> [Goal]
Could you reproduce the data below word for word, keeping every line from the first to the last?

** BEGIN Material to process **

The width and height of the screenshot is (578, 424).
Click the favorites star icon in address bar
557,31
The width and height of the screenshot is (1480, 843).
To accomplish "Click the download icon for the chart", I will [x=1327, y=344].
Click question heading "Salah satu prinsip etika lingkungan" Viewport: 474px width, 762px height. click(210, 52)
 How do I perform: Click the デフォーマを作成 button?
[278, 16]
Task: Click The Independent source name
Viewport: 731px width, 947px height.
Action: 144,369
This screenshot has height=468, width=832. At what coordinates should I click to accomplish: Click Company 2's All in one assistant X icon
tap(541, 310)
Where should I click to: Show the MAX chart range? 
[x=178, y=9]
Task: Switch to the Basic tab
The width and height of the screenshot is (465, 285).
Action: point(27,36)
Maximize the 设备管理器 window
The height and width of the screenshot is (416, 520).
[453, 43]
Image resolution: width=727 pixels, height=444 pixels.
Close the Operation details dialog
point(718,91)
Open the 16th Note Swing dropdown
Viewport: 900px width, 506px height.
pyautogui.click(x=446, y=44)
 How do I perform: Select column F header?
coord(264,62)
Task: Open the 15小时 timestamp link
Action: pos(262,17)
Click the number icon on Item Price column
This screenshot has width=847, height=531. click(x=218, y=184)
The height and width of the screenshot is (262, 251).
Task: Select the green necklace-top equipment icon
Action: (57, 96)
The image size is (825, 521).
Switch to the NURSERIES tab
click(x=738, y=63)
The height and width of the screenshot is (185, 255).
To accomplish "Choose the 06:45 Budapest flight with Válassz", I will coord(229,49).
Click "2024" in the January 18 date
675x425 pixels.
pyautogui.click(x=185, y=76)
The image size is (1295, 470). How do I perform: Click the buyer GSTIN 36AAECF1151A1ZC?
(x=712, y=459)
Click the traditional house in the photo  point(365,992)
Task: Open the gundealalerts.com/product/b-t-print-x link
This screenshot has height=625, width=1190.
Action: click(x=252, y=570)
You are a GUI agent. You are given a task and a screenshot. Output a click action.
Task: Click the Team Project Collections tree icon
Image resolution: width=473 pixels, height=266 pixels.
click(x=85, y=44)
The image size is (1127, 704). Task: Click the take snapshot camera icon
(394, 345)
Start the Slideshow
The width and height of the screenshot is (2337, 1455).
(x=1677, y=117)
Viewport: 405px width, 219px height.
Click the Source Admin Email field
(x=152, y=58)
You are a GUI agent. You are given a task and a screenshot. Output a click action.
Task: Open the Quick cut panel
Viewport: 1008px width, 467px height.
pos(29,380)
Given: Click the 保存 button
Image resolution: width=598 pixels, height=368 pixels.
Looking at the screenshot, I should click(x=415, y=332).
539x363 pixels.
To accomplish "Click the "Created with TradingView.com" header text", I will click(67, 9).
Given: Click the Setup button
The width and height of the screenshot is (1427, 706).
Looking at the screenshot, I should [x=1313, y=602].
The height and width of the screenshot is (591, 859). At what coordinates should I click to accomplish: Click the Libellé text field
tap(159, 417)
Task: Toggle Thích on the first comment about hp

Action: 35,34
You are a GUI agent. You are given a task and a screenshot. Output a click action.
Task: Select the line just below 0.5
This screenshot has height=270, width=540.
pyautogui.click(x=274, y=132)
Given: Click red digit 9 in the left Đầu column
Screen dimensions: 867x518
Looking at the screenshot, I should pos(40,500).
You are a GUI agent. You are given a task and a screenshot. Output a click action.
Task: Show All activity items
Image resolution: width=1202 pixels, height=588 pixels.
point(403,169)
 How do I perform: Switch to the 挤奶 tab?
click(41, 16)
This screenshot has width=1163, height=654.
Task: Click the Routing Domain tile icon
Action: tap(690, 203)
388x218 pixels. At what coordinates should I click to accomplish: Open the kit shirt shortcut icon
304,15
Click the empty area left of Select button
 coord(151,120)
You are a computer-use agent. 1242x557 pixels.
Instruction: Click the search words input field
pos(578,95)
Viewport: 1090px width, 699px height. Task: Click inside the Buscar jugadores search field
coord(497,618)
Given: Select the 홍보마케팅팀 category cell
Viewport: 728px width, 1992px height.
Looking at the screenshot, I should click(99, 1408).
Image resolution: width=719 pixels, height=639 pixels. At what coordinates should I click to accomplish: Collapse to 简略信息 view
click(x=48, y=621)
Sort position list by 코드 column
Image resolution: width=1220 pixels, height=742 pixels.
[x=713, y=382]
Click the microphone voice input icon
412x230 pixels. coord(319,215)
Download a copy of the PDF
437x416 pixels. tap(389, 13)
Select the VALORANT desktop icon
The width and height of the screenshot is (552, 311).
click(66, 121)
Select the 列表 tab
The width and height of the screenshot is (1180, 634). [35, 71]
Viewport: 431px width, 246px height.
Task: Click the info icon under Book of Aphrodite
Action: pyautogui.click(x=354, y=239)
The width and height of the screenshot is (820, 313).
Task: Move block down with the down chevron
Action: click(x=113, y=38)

** END Material to process **

> [Answer to the exercise]
The width and height of the screenshot is (578, 424).
Click the favorites star icon in address bar
557,31
The width and height of the screenshot is (1480, 843).
To accomplish "Click the download icon for the chart", I will [x=1327, y=344].
Click question heading "Salah satu prinsip etika lingkungan" Viewport: 474px width, 762px height. click(210, 52)
 How do I perform: Click the デフォーマを作成 button?
[278, 16]
Task: Click The Independent source name
Viewport: 731px width, 947px height.
Action: 144,369
This screenshot has height=468, width=832. At what coordinates should I click to accomplish: Click Company 2's All in one assistant X icon
tap(541, 310)
Where should I click to: Show the MAX chart range? 
[x=178, y=9]
Task: Switch to the Basic tab
The width and height of the screenshot is (465, 285).
Action: point(27,36)
Maximize the 设备管理器 window
The height and width of the screenshot is (416, 520).
[453, 43]
Image resolution: width=727 pixels, height=444 pixels.
Close the Operation details dialog
point(718,91)
Open the 16th Note Swing dropdown
Viewport: 900px width, 506px height.
pyautogui.click(x=446, y=44)
 How do I perform: Select column F header?
coord(264,62)
Task: Open the 15小时 timestamp link
Action: pos(262,17)
Click the number icon on Item Price column
This screenshot has width=847, height=531. click(x=218, y=184)
The height and width of the screenshot is (262, 251).
Task: Select the green necklace-top equipment icon
Action: (57, 96)
The image size is (825, 521).
Switch to the NURSERIES tab
click(x=738, y=63)
The height and width of the screenshot is (185, 255).
To accomplish "Choose the 06:45 Budapest flight with Válassz", I will coord(229,49).
Click "2024" in the January 18 date
675x425 pixels.
pyautogui.click(x=185, y=76)
The image size is (1295, 470). How do I perform: Click the buyer GSTIN 36AAECF1151A1ZC?
(x=712, y=459)
Click the traditional house in the photo  point(365,992)
Task: Open the gundealalerts.com/product/b-t-print-x link
This screenshot has height=625, width=1190.
Action: click(x=252, y=570)
You are a GUI agent. You are given a task and a screenshot. Output a click action.
Task: Click the Team Project Collections tree icon
Image resolution: width=473 pixels, height=266 pixels.
click(x=85, y=44)
The image size is (1127, 704). Task: Click the take snapshot camera icon
(394, 345)
Start the Slideshow
The width and height of the screenshot is (2337, 1455).
(x=1677, y=117)
Viewport: 405px width, 219px height.
Click the Source Admin Email field
(x=152, y=58)
You are a GUI agent. You are given a task and a screenshot. Output a click action.
Task: Open the Quick cut panel
Viewport: 1008px width, 467px height.
pos(29,380)
Given: Click the 保存 button
Image resolution: width=598 pixels, height=368 pixels.
Looking at the screenshot, I should click(x=415, y=332).
539x363 pixels.
To accomplish "Click the "Created with TradingView.com" header text", I will click(67, 9).
Given: Click the Setup button
The width and height of the screenshot is (1427, 706).
Looking at the screenshot, I should [x=1313, y=602].
The height and width of the screenshot is (591, 859). At what coordinates should I click to accomplish: Click the Libellé text field
tap(159, 417)
Task: Toggle Thích on the first comment about hp

Action: 35,34
You are a GUI agent. You are given a task and a screenshot. Output a click action.
Task: Select the line just below 0.5
This screenshot has height=270, width=540.
pyautogui.click(x=274, y=132)
Given: Click red digit 9 in the left Đầu column
Screen dimensions: 867x518
Looking at the screenshot, I should pos(40,500).
You are a GUI agent. You are given a task and a screenshot. Output a click action.
Task: Show All activity items
Image resolution: width=1202 pixels, height=588 pixels.
point(403,169)
 How do I perform: Switch to the 挤奶 tab?
click(41, 16)
This screenshot has width=1163, height=654.
Task: Click the Routing Domain tile icon
Action: tap(690, 203)
388x218 pixels. At what coordinates should I click to accomplish: Open the kit shirt shortcut icon
304,15
Click the empty area left of Select button
 coord(151,120)
You are a computer-use agent. 1242x557 pixels.
Instruction: Click the search words input field
pos(578,95)
Viewport: 1090px width, 699px height. Task: Click inside the Buscar jugadores search field
coord(497,618)
Given: Select the 홍보마케팅팀 category cell
Viewport: 728px width, 1992px height.
Looking at the screenshot, I should click(99, 1408).
Image resolution: width=719 pixels, height=639 pixels. At what coordinates should I click to accomplish: Collapse to 简略信息 view
click(x=48, y=621)
Sort position list by 코드 column
Image resolution: width=1220 pixels, height=742 pixels.
[x=713, y=382]
Click the microphone voice input icon
412x230 pixels. coord(319,215)
Download a copy of the PDF
437x416 pixels. tap(389, 13)
Select the VALORANT desktop icon
The width and height of the screenshot is (552, 311).
click(66, 121)
Select the 列表 tab
The width and height of the screenshot is (1180, 634). [35, 71]
Viewport: 431px width, 246px height.
Task: Click the info icon under Book of Aphrodite
Action: pyautogui.click(x=354, y=239)
The width and height of the screenshot is (820, 313).
Task: Move block down with the down chevron
Action: click(x=113, y=38)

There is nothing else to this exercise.